Jack looked down and then raised his head slowly. ‘Both.’ How did he know about the allotment?


‘One of the patrol cars spotted your van outside Wheatfield Allotments the other day.’ DI Jones had read his mind. ‘What are you planting?’


‘Carrots, beetroot, spring onions and turnips.’


‘Take a lot of time?’


‘I have the time. And the produce is good. Good honest fare, produced with my own labour. You reap what you sow, Detective Inspector.’


‘I might pop round sometime. Pick up some tips.’


‘You might not catch me. But there will always be someone toiling the land – or trying to cop off with our veg and equipment.’


DI Jones gave a sympathetic grimace, before getting back into his car.


*****

It was April before Jack saw DI Jones again. Things had largely gone quiet on the investigations. The missing men’s family weren’t kicking up too much of a fuss, probably because they didn’t want to spill open a can of worms. The stolen bike had been returned to a local paramedic. The bodies hadn’t been found.


‘Good to see you DI Jones. You are a man of your word,’ Jack said, getting up from his director’s chair to greet him as he walked onto his allotment plot. Trevor also rose to greet him, but Zoe stayed seated.

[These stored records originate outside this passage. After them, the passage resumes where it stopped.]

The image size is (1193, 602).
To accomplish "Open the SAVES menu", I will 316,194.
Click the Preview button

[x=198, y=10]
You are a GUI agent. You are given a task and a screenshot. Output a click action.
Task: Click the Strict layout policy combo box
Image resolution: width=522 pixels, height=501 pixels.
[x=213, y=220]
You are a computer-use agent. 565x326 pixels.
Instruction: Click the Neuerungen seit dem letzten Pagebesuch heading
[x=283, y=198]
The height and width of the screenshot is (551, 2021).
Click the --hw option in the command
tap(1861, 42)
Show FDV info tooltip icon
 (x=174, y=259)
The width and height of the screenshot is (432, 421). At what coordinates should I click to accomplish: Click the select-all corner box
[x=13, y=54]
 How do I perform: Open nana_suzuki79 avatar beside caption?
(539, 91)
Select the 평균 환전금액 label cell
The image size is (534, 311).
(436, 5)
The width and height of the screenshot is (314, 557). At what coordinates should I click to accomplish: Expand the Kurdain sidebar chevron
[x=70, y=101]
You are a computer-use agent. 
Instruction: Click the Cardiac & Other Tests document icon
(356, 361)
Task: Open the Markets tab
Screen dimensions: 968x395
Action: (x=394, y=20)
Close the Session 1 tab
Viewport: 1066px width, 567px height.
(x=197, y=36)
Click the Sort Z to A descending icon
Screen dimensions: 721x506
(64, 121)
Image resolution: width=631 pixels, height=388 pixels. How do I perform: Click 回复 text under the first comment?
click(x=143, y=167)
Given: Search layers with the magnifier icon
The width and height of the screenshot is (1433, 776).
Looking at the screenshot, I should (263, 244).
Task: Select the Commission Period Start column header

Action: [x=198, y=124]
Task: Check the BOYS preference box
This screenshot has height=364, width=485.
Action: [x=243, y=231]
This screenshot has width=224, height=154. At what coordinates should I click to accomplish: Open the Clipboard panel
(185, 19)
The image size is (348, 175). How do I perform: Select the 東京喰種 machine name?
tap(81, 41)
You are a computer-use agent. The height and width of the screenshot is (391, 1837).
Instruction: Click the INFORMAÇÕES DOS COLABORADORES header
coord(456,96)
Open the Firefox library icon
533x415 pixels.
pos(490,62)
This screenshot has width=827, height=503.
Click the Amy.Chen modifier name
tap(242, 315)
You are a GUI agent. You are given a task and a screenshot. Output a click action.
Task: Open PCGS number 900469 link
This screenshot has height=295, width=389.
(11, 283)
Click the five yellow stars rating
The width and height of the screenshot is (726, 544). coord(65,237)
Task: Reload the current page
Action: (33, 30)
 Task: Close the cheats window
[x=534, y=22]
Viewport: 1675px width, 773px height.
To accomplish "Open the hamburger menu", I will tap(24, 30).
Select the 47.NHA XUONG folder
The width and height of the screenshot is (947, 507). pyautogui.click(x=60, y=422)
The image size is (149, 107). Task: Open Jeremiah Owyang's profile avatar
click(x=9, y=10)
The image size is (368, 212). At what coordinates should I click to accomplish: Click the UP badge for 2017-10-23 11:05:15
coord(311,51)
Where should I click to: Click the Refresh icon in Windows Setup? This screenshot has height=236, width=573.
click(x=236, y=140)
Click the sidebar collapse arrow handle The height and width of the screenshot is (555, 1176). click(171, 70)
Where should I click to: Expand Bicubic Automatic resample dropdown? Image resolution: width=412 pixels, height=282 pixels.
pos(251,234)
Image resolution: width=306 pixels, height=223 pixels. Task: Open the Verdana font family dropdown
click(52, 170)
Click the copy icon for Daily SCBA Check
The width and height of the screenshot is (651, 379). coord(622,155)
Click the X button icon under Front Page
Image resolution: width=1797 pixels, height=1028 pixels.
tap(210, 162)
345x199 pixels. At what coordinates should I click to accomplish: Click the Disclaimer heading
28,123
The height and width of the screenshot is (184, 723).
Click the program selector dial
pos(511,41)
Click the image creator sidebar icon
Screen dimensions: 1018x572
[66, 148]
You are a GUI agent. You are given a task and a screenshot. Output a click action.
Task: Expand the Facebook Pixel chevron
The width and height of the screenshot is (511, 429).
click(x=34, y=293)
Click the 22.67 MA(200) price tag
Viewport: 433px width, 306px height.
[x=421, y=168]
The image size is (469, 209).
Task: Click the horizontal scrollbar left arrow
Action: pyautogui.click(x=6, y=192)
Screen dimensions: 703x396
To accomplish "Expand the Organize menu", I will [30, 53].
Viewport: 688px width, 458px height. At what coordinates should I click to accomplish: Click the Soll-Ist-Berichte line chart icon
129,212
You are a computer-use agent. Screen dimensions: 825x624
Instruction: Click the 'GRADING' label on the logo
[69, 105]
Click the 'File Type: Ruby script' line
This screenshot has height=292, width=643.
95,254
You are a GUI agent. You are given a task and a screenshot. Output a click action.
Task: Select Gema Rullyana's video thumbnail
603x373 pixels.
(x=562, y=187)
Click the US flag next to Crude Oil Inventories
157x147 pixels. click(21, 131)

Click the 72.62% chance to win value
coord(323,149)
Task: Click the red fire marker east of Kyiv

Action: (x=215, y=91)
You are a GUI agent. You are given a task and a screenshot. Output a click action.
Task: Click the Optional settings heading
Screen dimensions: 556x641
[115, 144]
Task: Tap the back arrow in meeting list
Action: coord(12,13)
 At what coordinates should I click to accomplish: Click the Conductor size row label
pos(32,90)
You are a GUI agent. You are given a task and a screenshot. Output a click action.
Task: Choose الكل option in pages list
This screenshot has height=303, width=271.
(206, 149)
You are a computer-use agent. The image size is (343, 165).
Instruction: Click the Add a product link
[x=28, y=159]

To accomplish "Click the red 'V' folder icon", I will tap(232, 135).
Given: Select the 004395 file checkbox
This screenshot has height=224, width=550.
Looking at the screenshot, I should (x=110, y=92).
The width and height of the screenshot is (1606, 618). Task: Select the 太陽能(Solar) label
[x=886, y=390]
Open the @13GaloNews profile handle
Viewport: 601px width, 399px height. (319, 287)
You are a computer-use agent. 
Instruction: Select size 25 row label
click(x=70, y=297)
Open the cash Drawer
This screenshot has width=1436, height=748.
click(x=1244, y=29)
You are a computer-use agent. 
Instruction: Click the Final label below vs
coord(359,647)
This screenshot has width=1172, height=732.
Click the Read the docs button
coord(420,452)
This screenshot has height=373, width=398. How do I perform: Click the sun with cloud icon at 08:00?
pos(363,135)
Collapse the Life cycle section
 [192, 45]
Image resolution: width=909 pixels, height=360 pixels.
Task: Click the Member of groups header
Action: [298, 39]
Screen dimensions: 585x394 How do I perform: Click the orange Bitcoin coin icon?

She was finding it increasingly hard to move.


‘I hoped to catch you here, Mr Dunn. Apologies for disturbing your afternoon tea.’

Jack nodded.


‘I won’t take up your time, but there was just one question I wanted to ask.’


‘Go on,’ Jack said.


‘On the night Jake Riley went missing your van was caught on CCTV driving along Grove Road.’


Jack thought for a bit. ‘That was the 18th of March?’


‘Yes.’


‘I’d popped out to get some beers. The match was on. The boys in blue.’


‘You’re a Chelsea supporter?’


‘Of course,’ Jack said a small smile forming.


‘We both are,’ Trevor chipped in, smiling broadly. ‘We watched the game together. In my room. And he didn’t get the beers in the end. Forgot his mask.’


‘Those bloody masks,’ Jack grunted.


‘I had some beers in though. So, it didn’t spoil the match.’


‘Yeah, I owe you, Trev,’ Jack said turning back to DI Jones.


‘Maybe you can repay him with some of this year’s harvest. Those seedlings are doing fine by the looks of it,’ DI Jones said his eyes glancing from the vegetable beds to Jack.


The DI held his gaze for a good few seconds.


‘And the daisies. Just look at that crop of daisies on the grass verge,’ Zoe said, smiling. ‘Makes you glad to be alive.’